What Does the selfie Emoji 🤳 Mean?

Built for the social media generation, 🤳 the selfie emoji shows a hand holding a phone with the camera facing the user — exactly how billions of self-portraits get taken every day. Added in Unicode 9.0, it captures the modern obsession with documenting moments through smartphone cameras. People use it constantly in captions for self-portraits, like 'Quick selfie before the show 🤳' or 'New profile pic 🤳.' It's also used in conversations about getting ready, photoshoots, or asking someone to snap a picture, as in 'Send me a selfie 🤳.' Beyond posed photos, it works for any phone-camera situation — recording a TikTok, FaceTiming, or live-streaming.

Influencers, beauty creators, and travel bloggers use it heavily in posts about content creation. The emoji also lends itself to humor — captions like 'Trying to get the angle right 🤳' or 'Selfie failure 🤳' make light of the universal struggle to get the perfect shot. Pair it with 💄 for a glam selfie, ✨ for sparkle, or 😎 for a confident vibe.

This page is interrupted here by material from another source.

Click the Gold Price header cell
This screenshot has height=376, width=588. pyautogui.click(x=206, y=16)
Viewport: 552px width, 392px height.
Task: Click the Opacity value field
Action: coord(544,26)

Some users use it ironically when calling out selfie culture itself, while others use it sincerely to mark a milestone moment captured on camera. Whether you're posing in a mirror, recording a video, or just hyping a friend's new photo, the selfie emoji belongs to the language of modern self-documentation.

How to Use 🤳 selfie Emoji

“Sunset selfie 🤳”
“New profile pic 🤳”
“Send me a selfie 🤳”
Technical Details
UnicodeU+1F933
HTML Entity🤳
CSS Code\1F933
Shortcode:selfie:
Keywordscamera, phone, selfie
Unicode Version3.0

Frequently Asked Questions

What does 🤳 mean?

It shows a hand holding a smartphone to take a selfie, representing self-portraits, photo-taking, or any front-facing camera activity like video calls.

When was the selfie emoji added?

It was approved in Unicode 9.0 (2016), reflecting how central selfies had become to digital culture and social media at that time.